We investigated data in 373 patients from the EXPLOR trial to determine the influence of heart rate (HR) and blood pressure (BP) on aortic stiffness in response to beta-blockade or angiotensin 2 type 1 receptor antagonism, administered during 24 weeks.
Carotid–femoral pulse wave velocity (PWV) was measured with aplanation tonometry (Sphygmocor ) after 8 (W8) and 24 weeks (W24) of treatment by the single-pill combination valsartan–amlodipine (80/5 mg, then 160/10 mg) or an atenolol–amlodipine combination (50/5 mg, then 100/10 mg) in a prospective, randomized, parallel-groups multicenter trial with PROBE design. Drugs were up-titrated at W8. We analyzed the changes in PWV in relation with the changes in BP and HR, and major covariates, using mixed models in each treatment arm.

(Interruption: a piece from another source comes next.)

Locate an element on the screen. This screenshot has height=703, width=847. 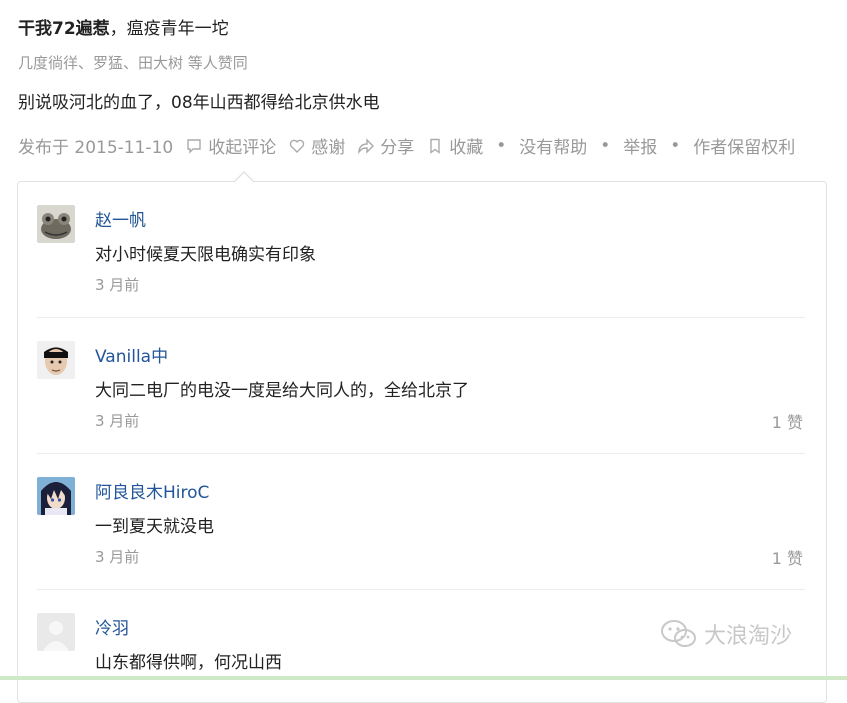
wechat-icon is located at coordinates (679, 634).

The unadjusted reductions in mean BP and PWV were not significantly different between groups. HR was significantly reduced in the atenolol group, but not in the valsartan group. After adjustment on BP and HR, PWV significantly decreased with valsartan [−0.37 m/s (−0.70 to −0.08) at W8 and −0.43 (−0.76 to −0.10) m/s at W24], whereas no significant change was observed after atenolol [−0.16 m/s (−0.49 to 0.17) at W8 and −0.05 (−0.35 to 0.44) m/s at W24].
These findings suggest that the reduction in PWV observed after atenolol could be explained by changes in BP and HR, whereas in patients treated by valsartan, about half of the decrease in aortic stiffness was BP-independent.